In working with my team to evolve EMR technology, one of our most important considerations is to provide the flexibility users need to customize the system to meet their unique demands and organizational policies. To accomplish this goal, we often depend on those users to guide us in creating the functionality they feel is important to derive the greatest benefit for their hospitals and patients.
Over time, I’ve learned how important it is to periodically have a coach help me to ensure I can keep growing in my profession by refining my actions, often by simply holding up a mirror. I find it very therapeutic. In looking at your needs and goals for the EMR in your hospital, I think you can benefit from the experience of a CMIO I know, which will be the focus of this blog.
Dr. Ken Stevens (pseudonym), CMIO at one of the most progressive hospital systems in his state, was working on the next system rollout. Ken had his analyst building tables to support the care of patients with congestive heart failure. They included problem lists, flow sheet displays, orders, and feedback report profiles for the physicians he serves.
In prior months, Ken had reviewed his health system’s heart failure data from the last several years. He considered quality indicators, case volumes, case mix, severity measures, reimbursements, costs, and patient satisfaction survey data. Even the meeting minutes from the clinical services team were reviewed. Ken is a talented hospitalist who maintains an ambulatory practice, in addition to his management and CMIO roles. He knows what patients with heart failure need, as well as the needs of clinicians taking care of those patients. In short, Ken did a thorough and thoughtful job of identifying and documenting the needed requirements.
During the course of reviewing the analyst’s proposed EMR screens in the development system, Ken found several clinical data elements missing. Elements that Ken had painstakingly documented. When he asked his analyst about the omissions, Ken was told the information in one case that needed clinical data elements was simply not available. In another, he was informed that a physician user could drill down in an exhaustive catalogue view to find the information. That is, if it happened to be available for the patient whose chart was open.
Dr. Ken was extremely frustrated. He was frustrated by the ignorance of the analyst that the details mattered, and his attitude, which seemed contemptuous of clearly stated requirements. He also found it incredible that in 2012, a user should have to seek out whether new information is available through active navigation, effectively well buried. This would entail, for example, clicking over to ask for a specialized report or view in case there might be clinically relevant information there. At times, that buried information would be critically important.

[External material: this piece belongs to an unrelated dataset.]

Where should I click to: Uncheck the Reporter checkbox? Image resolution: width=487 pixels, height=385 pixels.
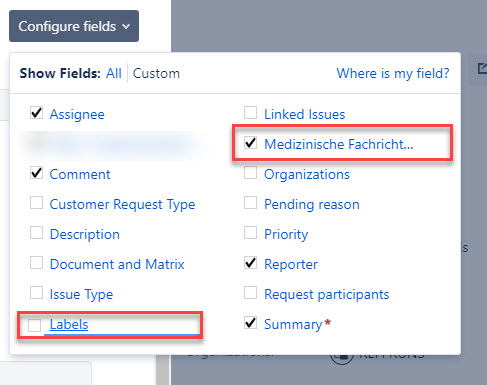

Where does this lead us? To Ken’s fascinating response to his frustration. He sought out coaching on what to do, because the problem was a little more complicated than simply ordering a subordinate to change his behavior.
The New Yorker recently published a PERSONAL BEST article by surgeon Atul Gawande entitled “Top athletes and singers have coaches. Should you?” In it, Dr. Gawande discussed tracking his performance against national data. “My rates of complications moved steadily lower and lower,” he wrote. “And then, a couple of years ago, they didn’t. It started to seem that the only direction things could go from here was the wrong one.” Atul Gawande solicited help from a coach. Read his story: http://www.newyorker.com/reporting/2011/10/03/111003fa_fact_gawande
The point is we all need coaches, whether it’s to improve our active listening, structure how we look at situations like Ken’s, or simply using the technically uninformed sounding board of a peer. We need those external ears and eyes.
In Dr. Ken’s case, the external coaching led to multiple improvements for him and his entire extended community. His frustration level dropped as he learned how to better interact with subordinates to achieve the desired results. His analyst, in this instance, responded by being more receptive to building all of the required elements in an efficient, user-friendly format that satisfied the needs of both physicians and patients. The rollout was a success, and the system was recognized as a highly beneficial tool to treat heart failure.
Often, a good coach simply holds up a mirror. The results can be very powerful. They can also have a profound effect on your EMR to improve quality care and patient safety.
When was the last time you sought coaching?
Coaching helps you take stock of where you are now . . . and how that compares to where you would like to be.